Davis, 564 U.S. at 237 (citations and internal quotations omitted).\
Thus, pursuant to the good faith exception, the Court may suppress evidence obtained in violation of the Fourth Amendment “only if it can be said that the law enforcement officer had knowledge, or may properly be charged with knowledge, that the search was unconstitutional under the Fourth Amendment.”
Illinois v. Krull, 480 U.S. 340, 348-49 (1987).
In United States v. Angevine, the Tenth Circuit held that a university professor lacked any reasonable expectation of in data he downloaded from the internet onto the university's computers.
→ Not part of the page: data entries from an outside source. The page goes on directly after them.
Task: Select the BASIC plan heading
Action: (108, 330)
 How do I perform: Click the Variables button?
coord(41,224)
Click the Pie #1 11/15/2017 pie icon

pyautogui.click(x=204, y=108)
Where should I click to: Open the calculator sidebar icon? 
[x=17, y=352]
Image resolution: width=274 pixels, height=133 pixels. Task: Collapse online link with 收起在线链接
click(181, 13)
The reasonableness of a privacy expectation, the court held, “may be reduced by . . . legitimate regulation.” Further, the court noted, the university had reserved the right to randomly audit internet use, had warned of consequences for illegal conduct, and seized the data from servers under its control.
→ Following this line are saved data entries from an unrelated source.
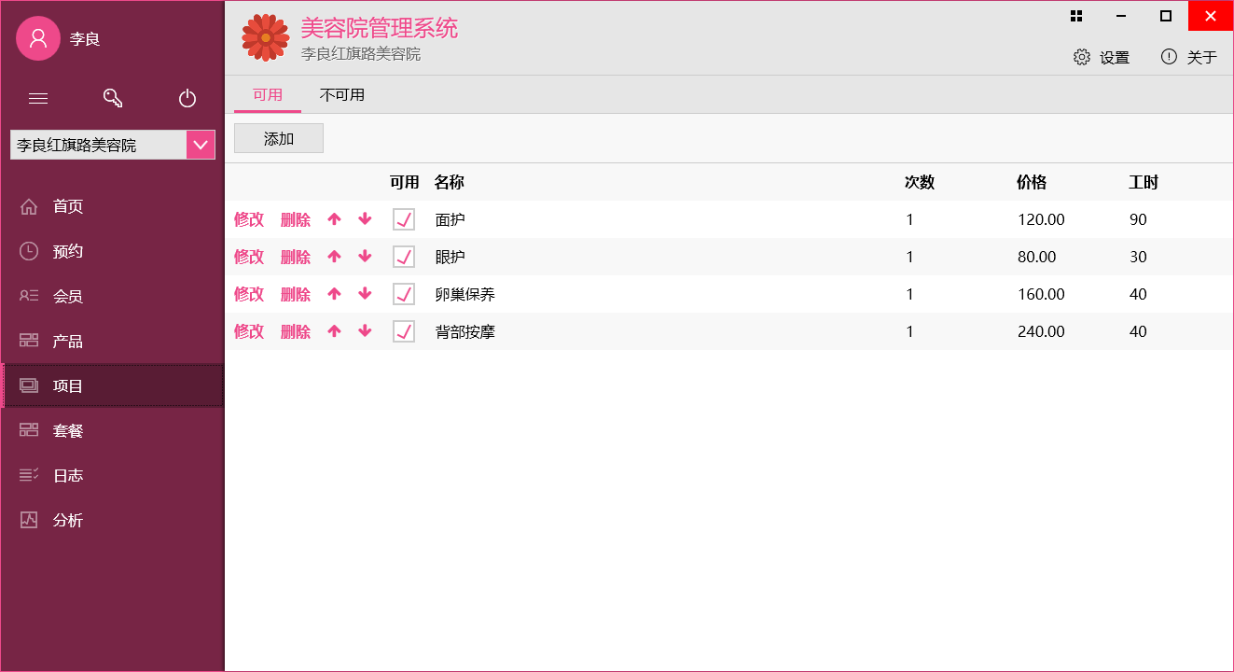Screen dimensions: 1234x672
Task: Move 背部按摩 row up with arrow
Action: (x=335, y=331)
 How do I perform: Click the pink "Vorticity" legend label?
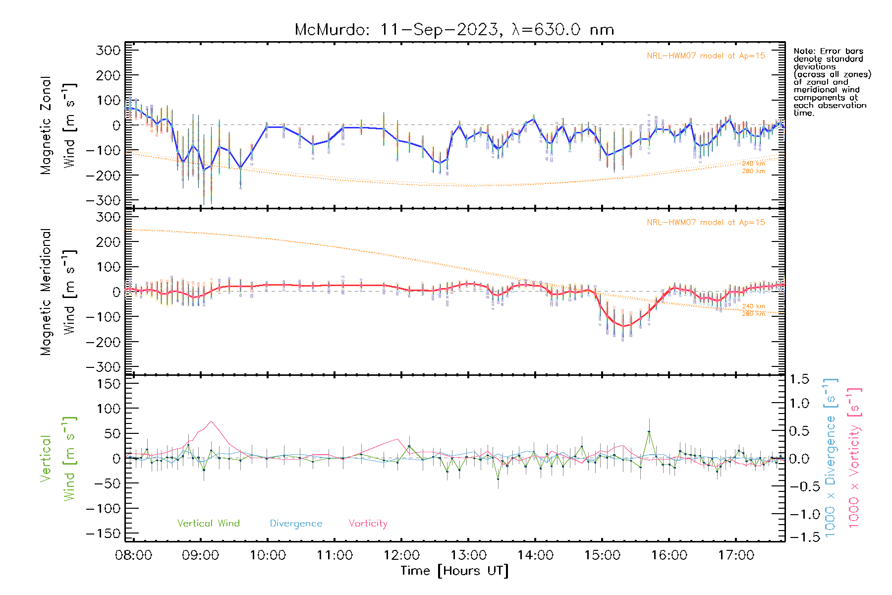click(x=368, y=523)
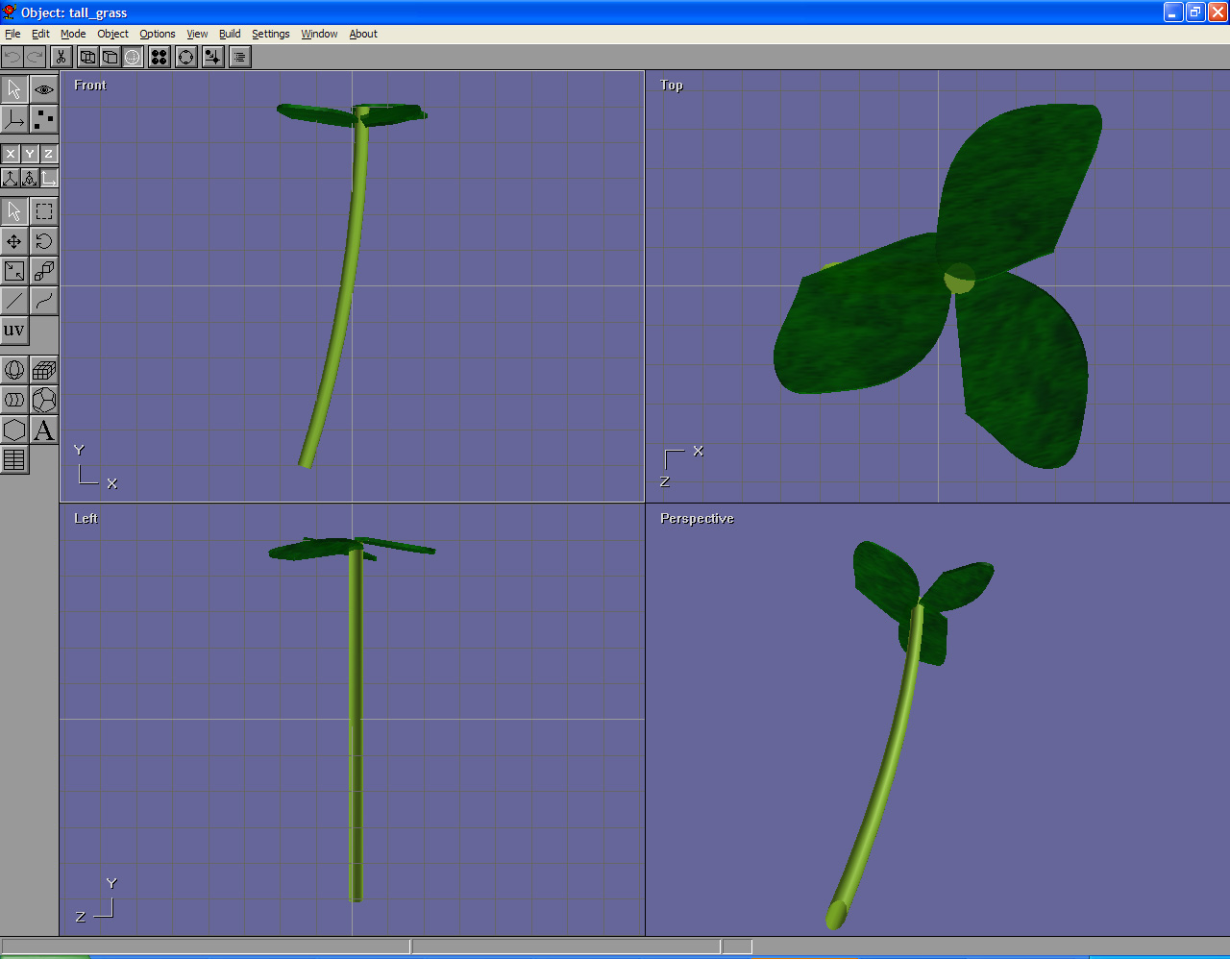Toggle the Y axis lock

click(x=30, y=154)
281 F.3d 1130, 1134 (10th Cir. 2002).
Id.
Id.
In concluding that the defendant had no reasonable expectation of privacy in material posted to the Sony PlayStation network in Stratton, the court found Angevine was applicable, even though the Tenth Circuit decision involved an employer-employee relationship. Angevine instructed the result in Stratton “because the Circuit considered whether the employer's regulations reduced the employee's expectation of privacy.” Even though the relevant regulations in Stratton arose from a social media service's TOS rather than an employment contract, “[t]he same rationale applies.” And in Ackerman, the court reached the same conclusion, summarizing Stratton as holding that “the rationale [of Angevine] applied equally to Sony and its users.”
Id.
Id.
At the time Detective Neal received and reviewed the CyberTipline reports and the Twitter preservation files, the Tenth Circuit in Angevine had expressly determined that, where restrictions on internet service use are explicit and robust, a user of those services “could not have an objectively reasonable expectation of privacy.” Both Stratton and Ackerman recognized that Angevine was not limited to the employer-employee relationship, but “applied equally” to social media platforms and their users.
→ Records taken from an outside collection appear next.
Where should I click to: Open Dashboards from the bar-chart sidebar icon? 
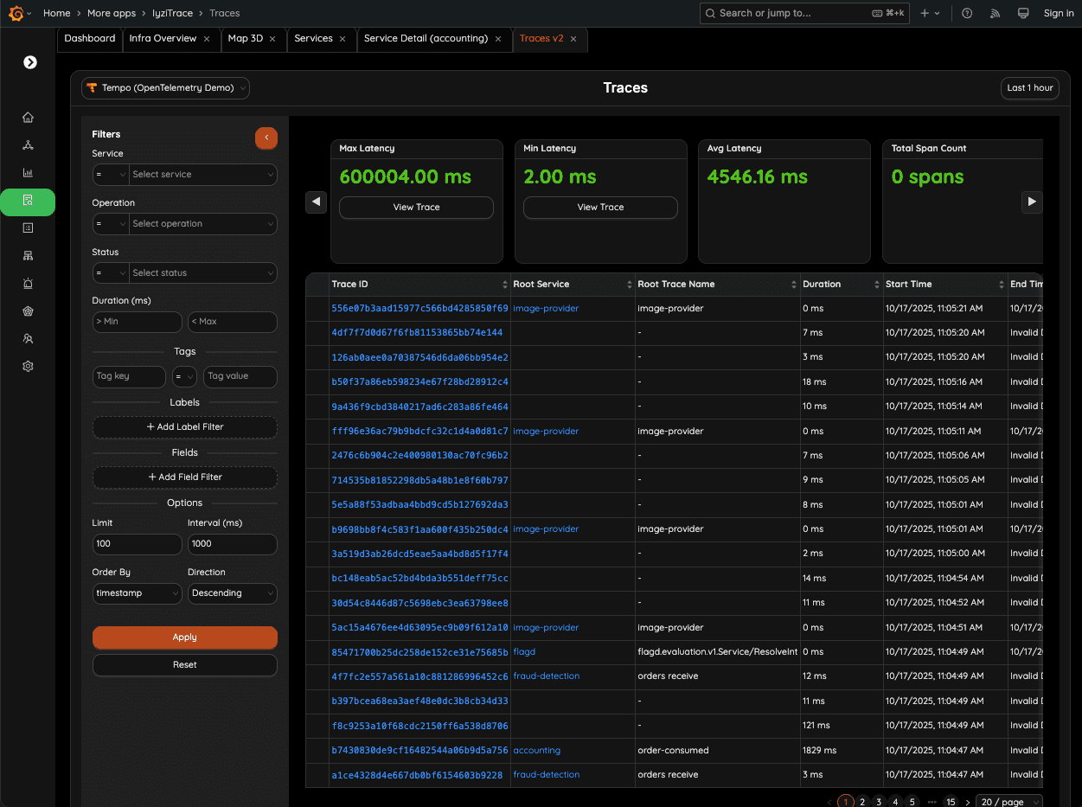[x=28, y=172]
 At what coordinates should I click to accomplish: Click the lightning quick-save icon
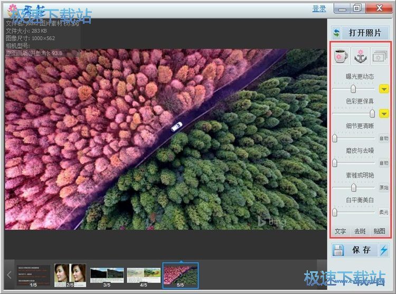pos(383,250)
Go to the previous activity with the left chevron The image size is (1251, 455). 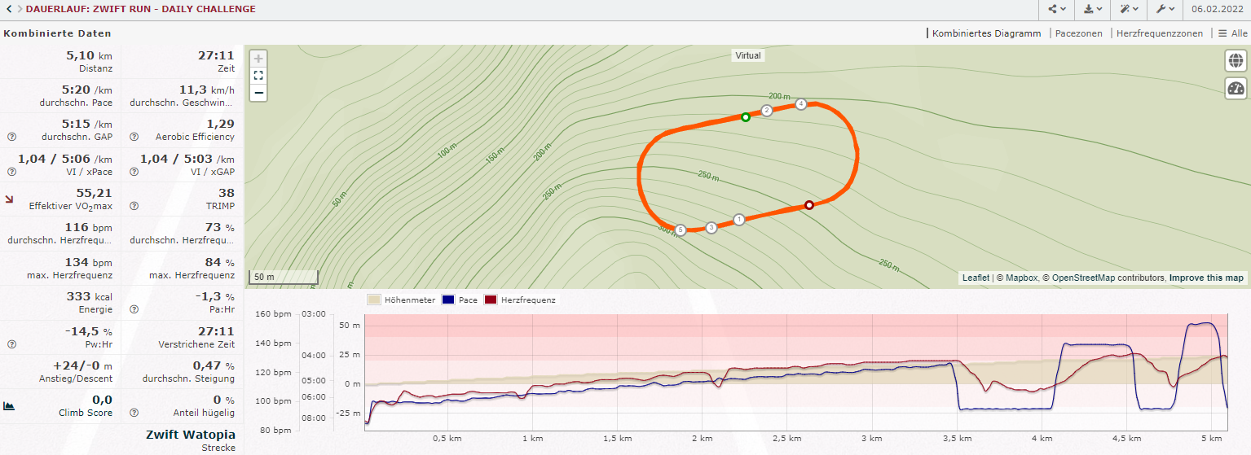8,10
As noted earlier, the CyberTipline reports were expressly made pursuant to 28 U.S.C. § 2258A, which gives internet service providers discretion to provide information to NCMEC to identify users trafficking in apparent child pornography. Twitter's “zero tolerance” and privacy policy and TOS are freely available online and also expressly linked in the Company Information section of the reports. As noted earlier, the TOS gives Twitter the right, upon receiving a report of a violation of its child sexual exploitation policy, to review an entire account and to disclose information from an account.
Detective Neal's review of the preservation file took place in a good faith believe she was acting properly under the law and Twitter's TOS. Because the review was not unlawful, the state search warrants were valid and there is not basis for suppression of the information obtained from those warrants. Further, as to the results of these warrants, the information appears to be largely the narrowing of the search for and identification of the person behind the Twitter accounts. “Every federal court to address this issue has held that subscriber information provided to an internet provider is not protected by the Fourth Amendment's privacy expectation.” The court finds that the results of the state search warrants should not be suppressed.
United States v. Perrine, 518 F.3d 1196, 1204 (10th Cir. 2008) (listing cases).
IT IS THEREFORE ORDERED that Defendant's Motion to Suppress (Doc. 24) is hereby denied.